DoD official concedes that Iran was helping Iraq take back its city.
The departure of the Iranians from the battlefield of Tikrit will likely prolong ISIS’s presence around the city, say Pentagon officials.
Today, Pentagon officials acknowledged that “hundreds of enemy” ISIS fighters remain around the besieged Iraqi city. When asked if the departure of the Iranian-backed Shi’ite militias would make it harder for Iraqi Security Forces to take back the city, Col. Steve Warren, director of Defense Press Operations, told reporters, “Yes.”

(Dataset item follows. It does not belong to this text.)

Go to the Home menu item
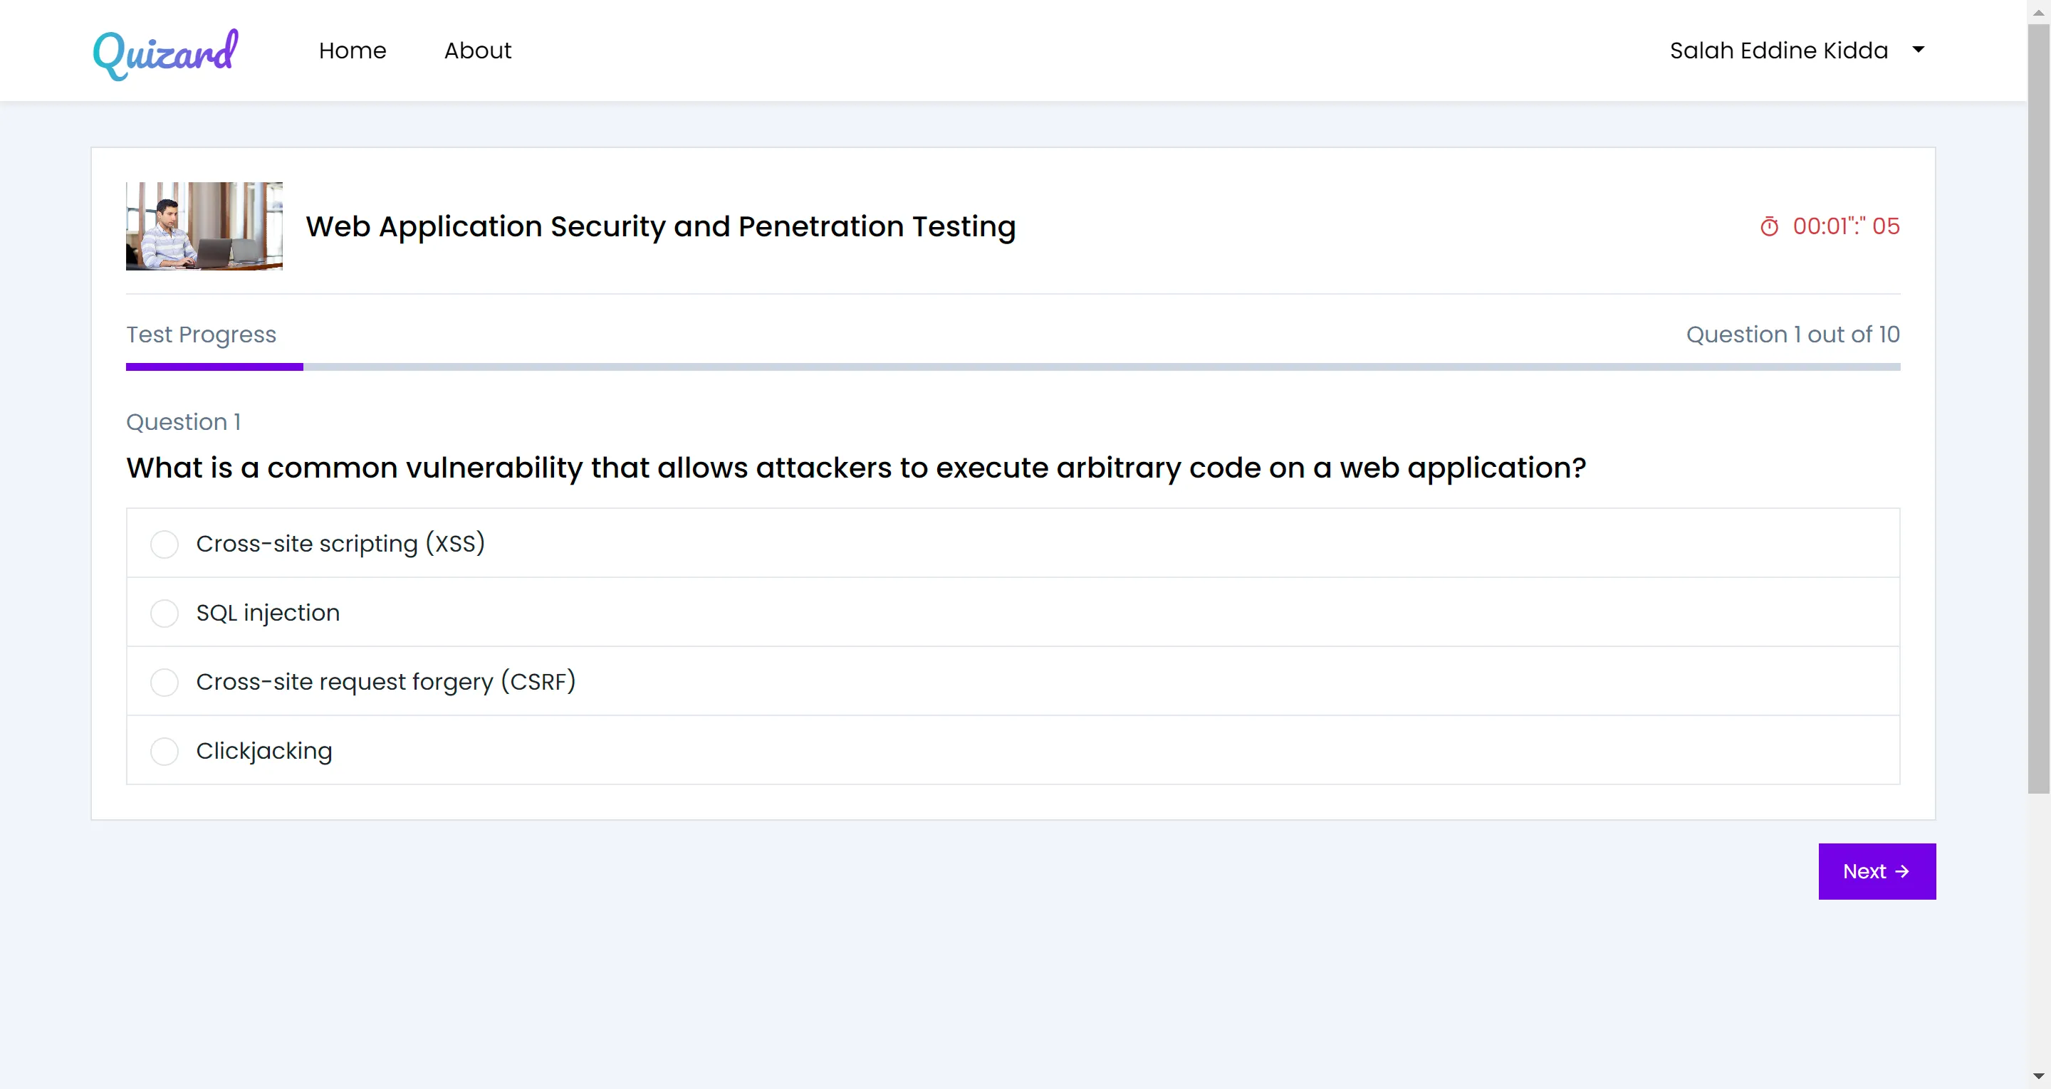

Three Iranian-backed militia groups, a force consisting of several thousand soldiers, are boycotting the fight for Tikrit because the U.S. is also there, leading strikes by coalition air forces, The New York Times reported yesterday. Gen. Lloyd Austin, head of the U.S. military's Central Command, yesterday told lawmakers that the U.S. had in fact told the Iraqi government to make the militias leave as a precondition for the airstrikes. “I will not—and I hope we never—coordinate or cooperate with Shi’ite militias," he said.

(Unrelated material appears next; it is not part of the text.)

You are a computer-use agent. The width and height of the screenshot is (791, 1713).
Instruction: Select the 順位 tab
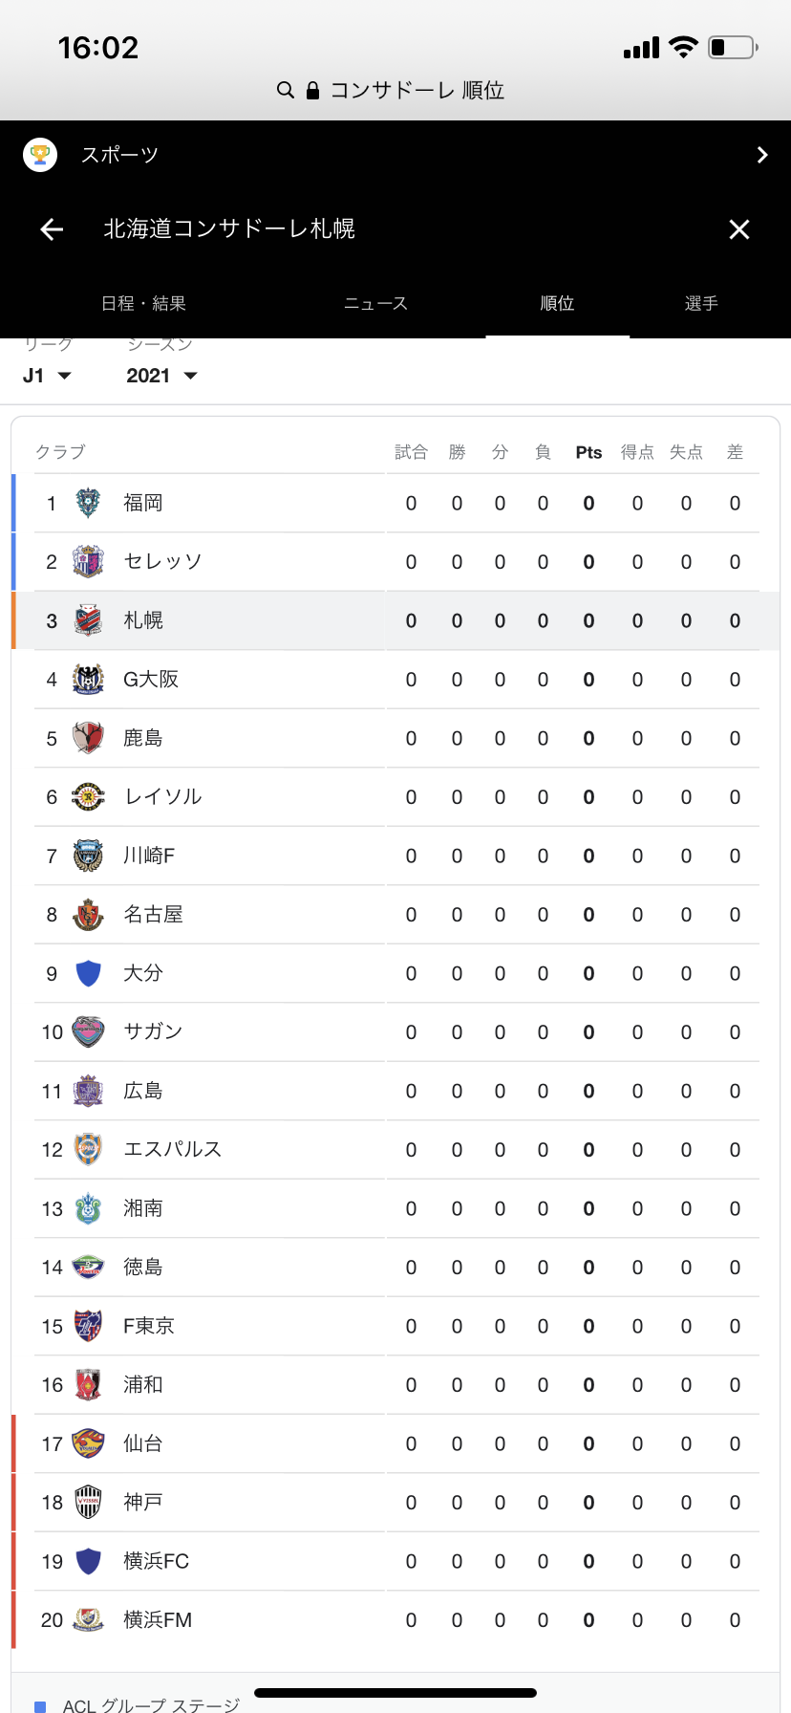point(557,303)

Warren said that despite the departure of the militias, at least 4,000 Iraqi Security Forces remained in the fight, along with other fighters loyal to the Iraqi government. He declined to say when Tikrit might be recaptured, but expressed confidence in the eventuality.
“Yes, some Shia militia units have withdrawn from the battlefield. These are primarily Shia militia units that we had no interest in being on the battlefield in the first place,” he said referring to Iranian-backed groups that had been leading the assault on ISIS in Tikrit since the start of March.

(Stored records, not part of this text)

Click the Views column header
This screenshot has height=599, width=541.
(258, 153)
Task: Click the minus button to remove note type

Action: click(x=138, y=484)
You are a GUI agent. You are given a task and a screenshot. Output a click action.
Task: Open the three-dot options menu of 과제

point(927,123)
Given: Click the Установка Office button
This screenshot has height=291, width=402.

“The forces that remain on the battlefield are regular Iraq forces as well as the People’s Mobilization Forces [PMF], which, as you know are made up of both Sunni and Shia,” he told reporters. “What remains on the battlefield now are forces under the direct control of the ministry of defense and who Iraqi Prime Minister al-Abadi has made clear to that he has a zero tolerance policy for any sectarian improprieties,” said Warren.
Thanks in part to the U.S.-led airstrikes, Iraqi Security Forces are beginning to move directly into the city to take back neighborhoods from ISIS control after a brief pause in clearance operations.
Warren said that the fighting would be prolonged and deadly. “Urban warfare is difficult. It’s rough, hot, bloody, tiring and exhaustive work. No one should expect this to be an overnight thing. This is a hard fight that the Iraqis are going to have to go through. It will be difficult.”